Mullings' research in Harlem looked at the consequences of racial discrimination, and gender subordination, expressed in different ways such as environmental racism, employment and housing insecurity, and the effects that had on the health and well-being of Black women in Harlem. Mulling's found that Black people with lower socioeconomic status who lived in under-resourced, predominantly Black neighborhoods found positive, protective aspects within their neighborhood.

==Awards and recognitions==
Mullings received many awards throughout her lifetime including the Prize for Distinguished Achievement in the Critical Studies of North America in 1997. In 2015 Mullings was named an Andrew Carnegie Fellow for her contribution to humanity. Mullings also received grants from the National Science Foundation (NSF), the Centers for Disease Control and Prevention (CDC) and the Kellogg Foundation.

==Publications==
- 1984 Therapy, Ideology and Social Change: Mental Healing in Urban Ghana, Berkeley and Los Angeles: University of California Press.
- 1987 Cities of the United States: Studies in Urban Anthropology, editor, New York: Columbia University Press.
- 1997 On Our Own Terms: Race, Class and Gender in the Lives of African American Women, New York: Routledge.
- 2001 Stress and Resilience: The Social Context of Reproduction in Central Harlem, New York: Kluwer Academic/Plenum Publishers (with Alaka Wali).
- 2002 Freedom: A Photographic History of the African American Struggle, London: Phaidon Press.

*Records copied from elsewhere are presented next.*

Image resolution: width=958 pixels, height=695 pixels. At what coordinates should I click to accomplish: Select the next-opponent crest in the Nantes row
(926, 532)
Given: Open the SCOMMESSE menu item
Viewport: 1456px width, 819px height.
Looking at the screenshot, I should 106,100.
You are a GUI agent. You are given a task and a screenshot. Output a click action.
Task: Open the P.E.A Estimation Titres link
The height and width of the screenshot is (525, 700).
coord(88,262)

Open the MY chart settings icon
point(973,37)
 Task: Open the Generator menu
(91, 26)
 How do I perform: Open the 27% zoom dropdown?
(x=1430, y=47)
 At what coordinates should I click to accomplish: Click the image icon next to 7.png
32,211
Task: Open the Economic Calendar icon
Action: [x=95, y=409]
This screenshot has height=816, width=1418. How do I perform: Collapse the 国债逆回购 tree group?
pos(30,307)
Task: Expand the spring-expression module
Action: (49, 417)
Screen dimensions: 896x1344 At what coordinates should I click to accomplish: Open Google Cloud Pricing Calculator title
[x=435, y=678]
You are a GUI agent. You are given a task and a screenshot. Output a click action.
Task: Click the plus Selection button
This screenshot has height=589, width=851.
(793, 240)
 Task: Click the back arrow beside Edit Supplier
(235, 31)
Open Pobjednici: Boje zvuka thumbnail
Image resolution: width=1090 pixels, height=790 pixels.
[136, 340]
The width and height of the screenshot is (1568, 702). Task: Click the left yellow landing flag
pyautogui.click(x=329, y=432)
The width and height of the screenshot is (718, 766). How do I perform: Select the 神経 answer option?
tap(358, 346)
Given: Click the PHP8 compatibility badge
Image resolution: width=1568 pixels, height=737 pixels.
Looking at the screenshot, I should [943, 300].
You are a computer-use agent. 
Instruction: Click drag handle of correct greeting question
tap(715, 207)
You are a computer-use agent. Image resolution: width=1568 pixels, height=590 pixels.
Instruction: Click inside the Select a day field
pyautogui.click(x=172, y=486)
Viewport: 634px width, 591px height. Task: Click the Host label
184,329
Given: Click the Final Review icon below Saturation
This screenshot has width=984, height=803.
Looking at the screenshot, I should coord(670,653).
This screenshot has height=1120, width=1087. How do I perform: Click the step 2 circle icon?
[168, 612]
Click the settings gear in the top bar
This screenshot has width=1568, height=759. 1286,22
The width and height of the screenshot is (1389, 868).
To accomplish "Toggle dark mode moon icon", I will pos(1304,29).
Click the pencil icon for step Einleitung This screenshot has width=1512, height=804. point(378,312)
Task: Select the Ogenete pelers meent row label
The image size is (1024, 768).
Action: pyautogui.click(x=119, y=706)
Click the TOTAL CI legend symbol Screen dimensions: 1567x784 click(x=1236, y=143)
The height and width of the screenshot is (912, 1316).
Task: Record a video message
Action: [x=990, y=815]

Awarded a Krazna-Krausz Foundation Book Prize (with Manning Marable).
- 2005 "Interrogating Racism: Toward an Antiracist Anthropology." Annual Review of Anthropology.
- 2006 Gender, Race, Class and Health: Intersectional Approaches, San Francisco, California: Jossey-Bass (with Amy J Schulz).
- 2009 Let Nobody Turn Us Around: An Anthology of African American Social and Political Thought from Slavery to the Present, Second Edition, Lanham, MD: Rowman and Littlefield (co-edited with Manning Marable).
- 2009 New Social Movements in the African Diaspora: Challenging Global Apartheid, New York, New York: Palgrave Macmillan (with Manning Marable).
- 2012 African Burial Ground National Monument Ethnographic Overview and Assessment: Sourcebook, New York: Ethnography Program, City University of New York Graduate School, Department of Anthropology (with Dána-Ain Davis).
- 2017 "Race Matters in Dangerous Times." NACLA Report on the Americas (with Pamela Calla and Charles R Halle).
- 2020 "Neoliberal Racism and the Movement for Black Lives in the United States." In Black and Indigenous Resistance in the Americas: From Multiculturalism to Racist Backlash, Lanham, Maryland: Rowman and Littlefield.